A PhD student, Valentin Maffeis, co-directed by Drs. Thomas Gustavsson and Bruno Jousselme (DRF/IRAMIS/NIMBE/LICSEN) is working on this subject (2015-2018).

R. Brisse, et al., A red to blue series of push-pull dyes for NiO based p-DSSCs, Sustain. Energ. Fuels, 2 (2018) 648-654.


Figure 1. Time-resolved fluorescence spectra of a new push-pull type molecule I solution. The excited charge transfer state formed by light absorption is strongly stabilized by the polar environment. The charge separation (and ultimately, the charge injection) occurring in the excited state is in dynamic competition with the energy stabilization which leads towards a non-radiative internal conversion (leading to electron back transfer). It is therefore important to characterize the different processes involved in order to optimize the "wanted" reaction paths (charge separation) with regards to the "unwanted" reaction paths (internal conversion). 

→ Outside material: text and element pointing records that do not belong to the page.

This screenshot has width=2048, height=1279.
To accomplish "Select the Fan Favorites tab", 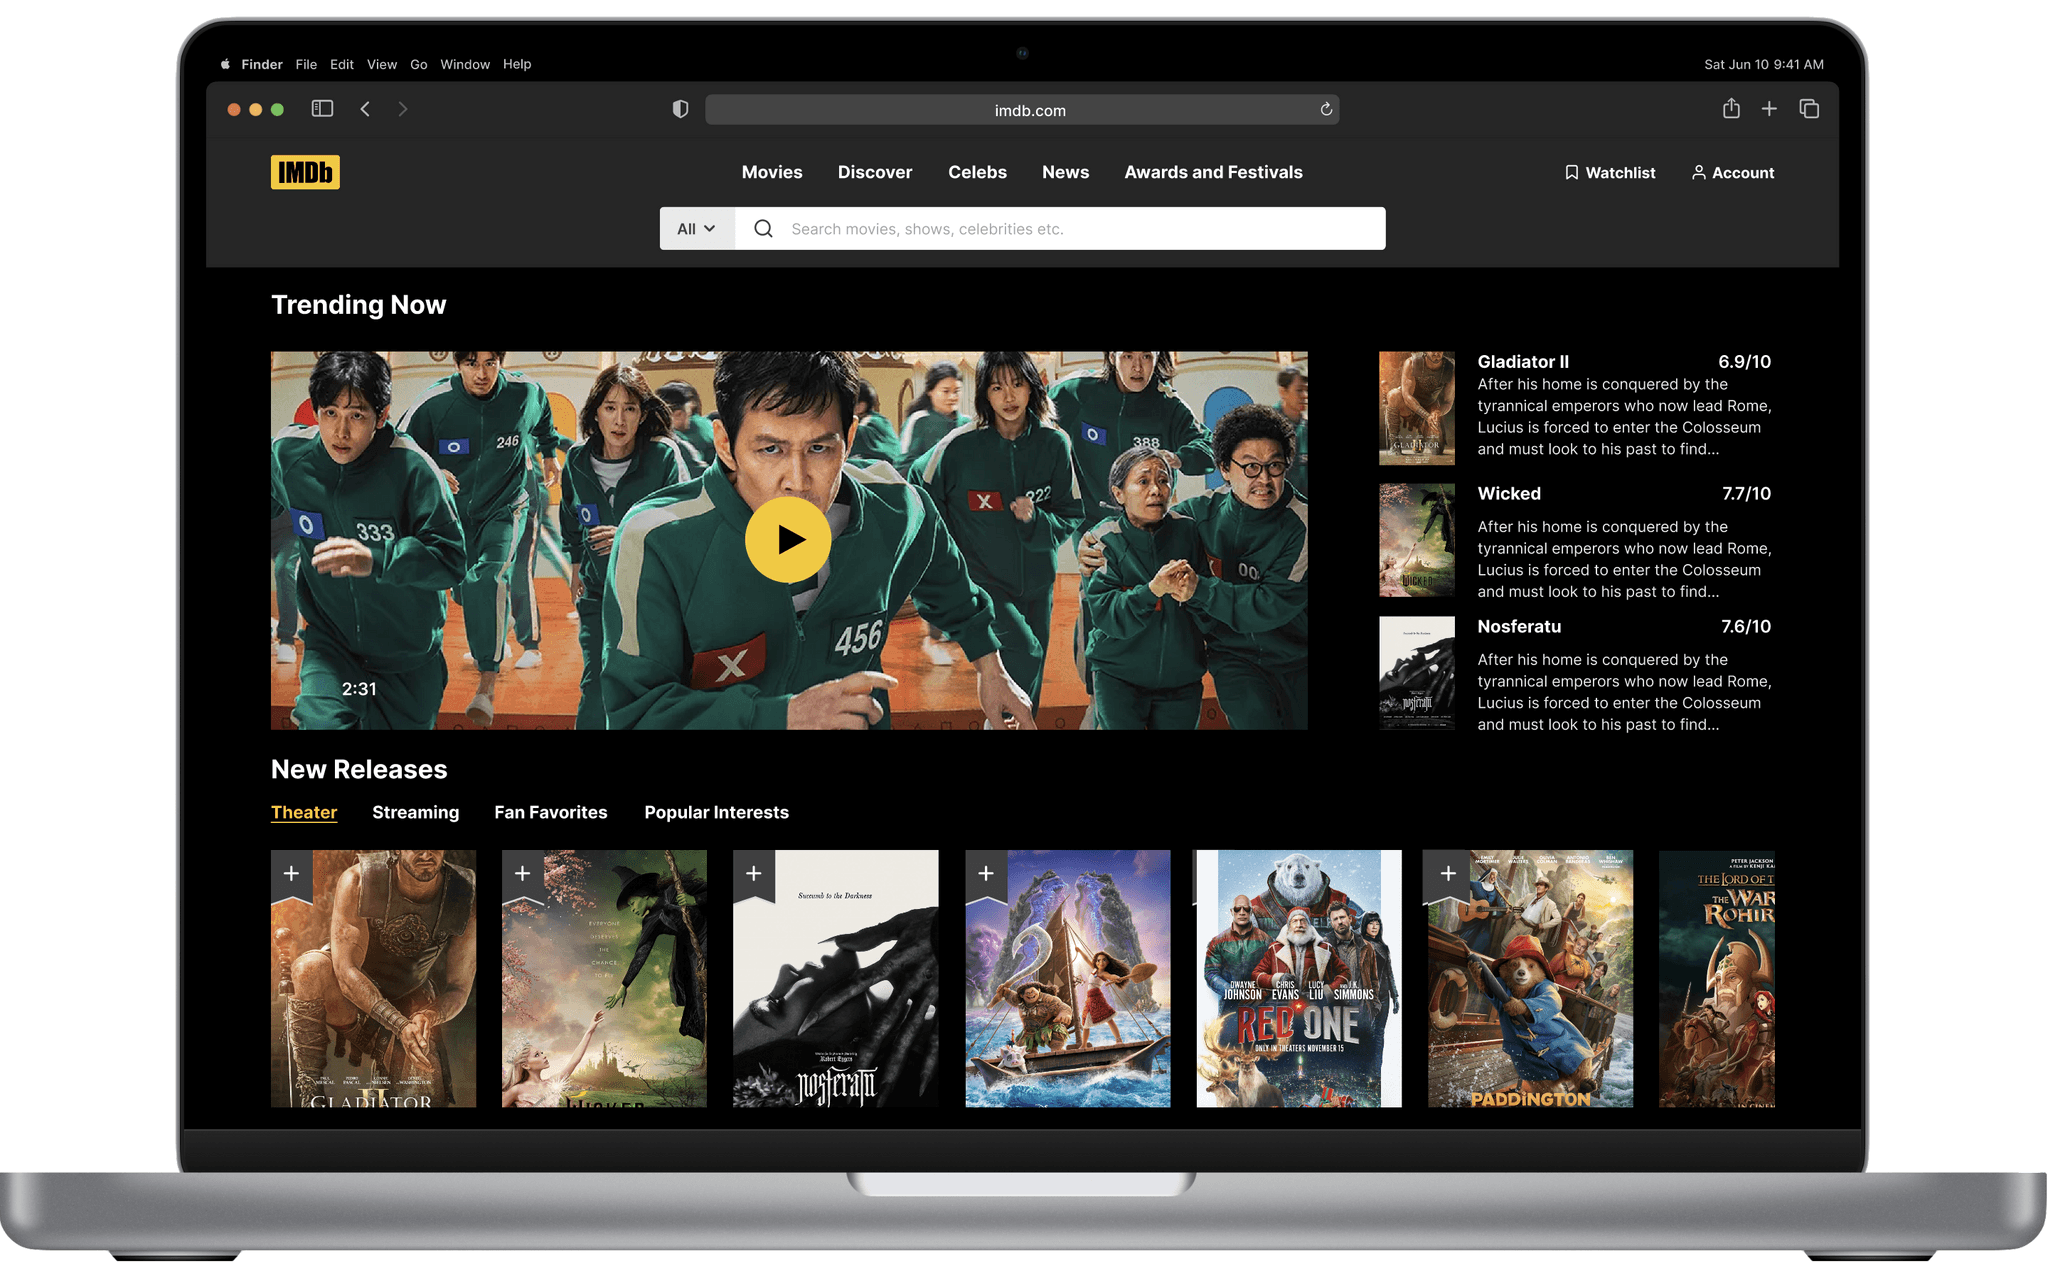I will (550, 812).
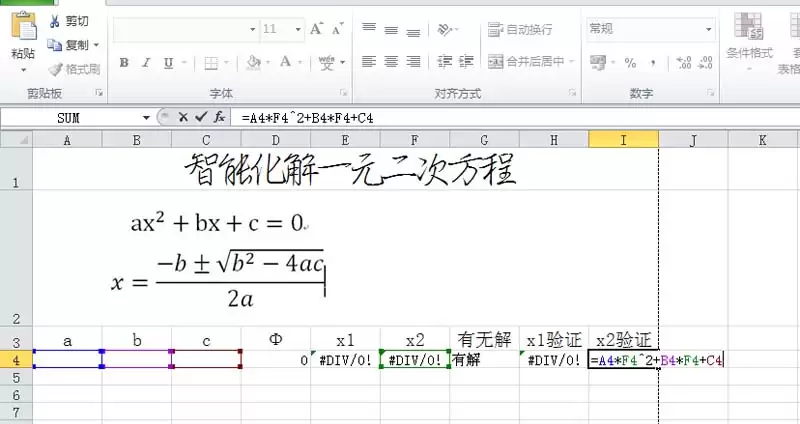Click the Paste (粘贴) clipboard icon
Image resolution: width=800 pixels, height=424 pixels.
(x=23, y=30)
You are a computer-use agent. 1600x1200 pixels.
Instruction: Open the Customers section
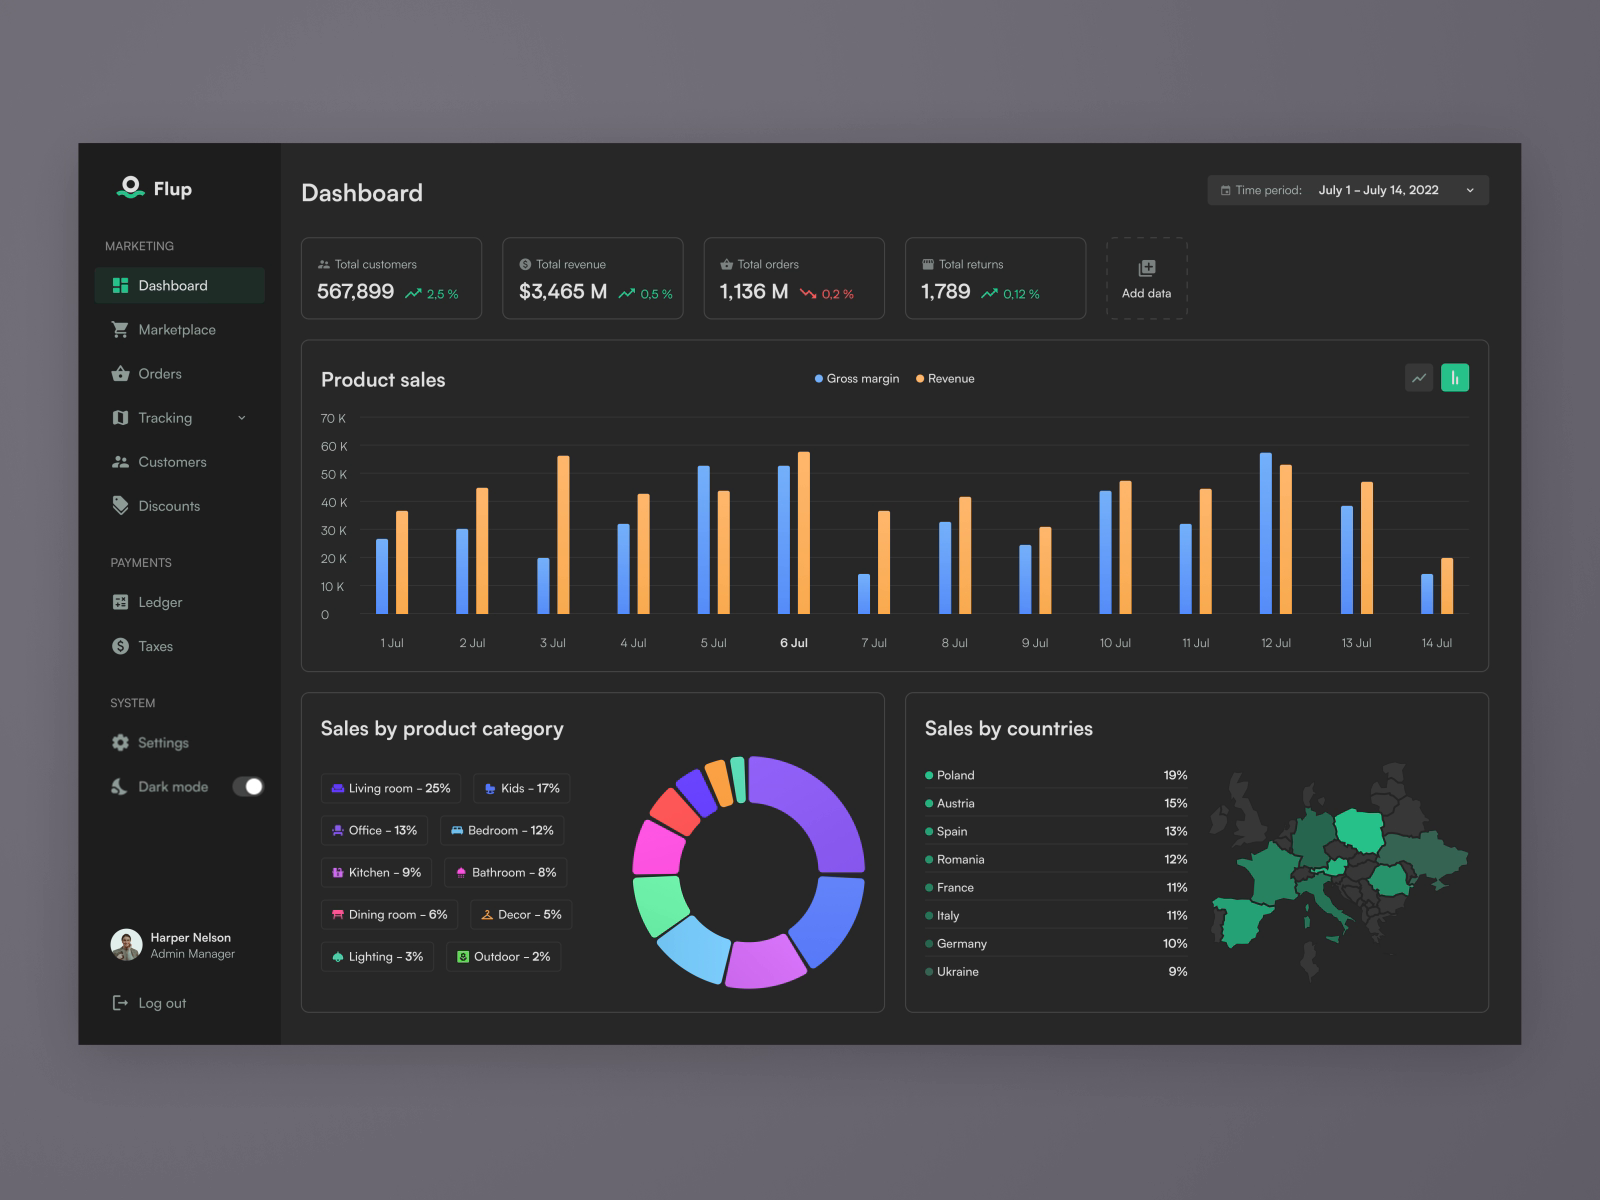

2. Hybrid organic-inorganic structures are a new class of materials that combine the advantages of organic and inorganic systems. Among these materials, hybrid perovskites are currently attracting an enormous interest. This new research program aims to examine in detail the ultrafast photophysical processes occurring in hybrid perovskites using the combination of femtosecond luminescence up-conversion and two-dimensional (2D) electronic spectroscopy. This project is supported by an ANR ACHN grant (2016-2019) coordinated by Elsa Cassette.

A PhD student, Carolina Villamil-Franco, co-directed by Drs. Thomas Gustavsson and Elsa Cassette is working on this subject (2017-2020).


Figure 2. Principle and schematic view of a two-dimensional (2D) electronic spectroscopy measurement in the "boxcar" configuration. Also shown are typical "2D-plots" correlating the excitation and detection frequencies, showing the presence of off-diagonal coupling terms.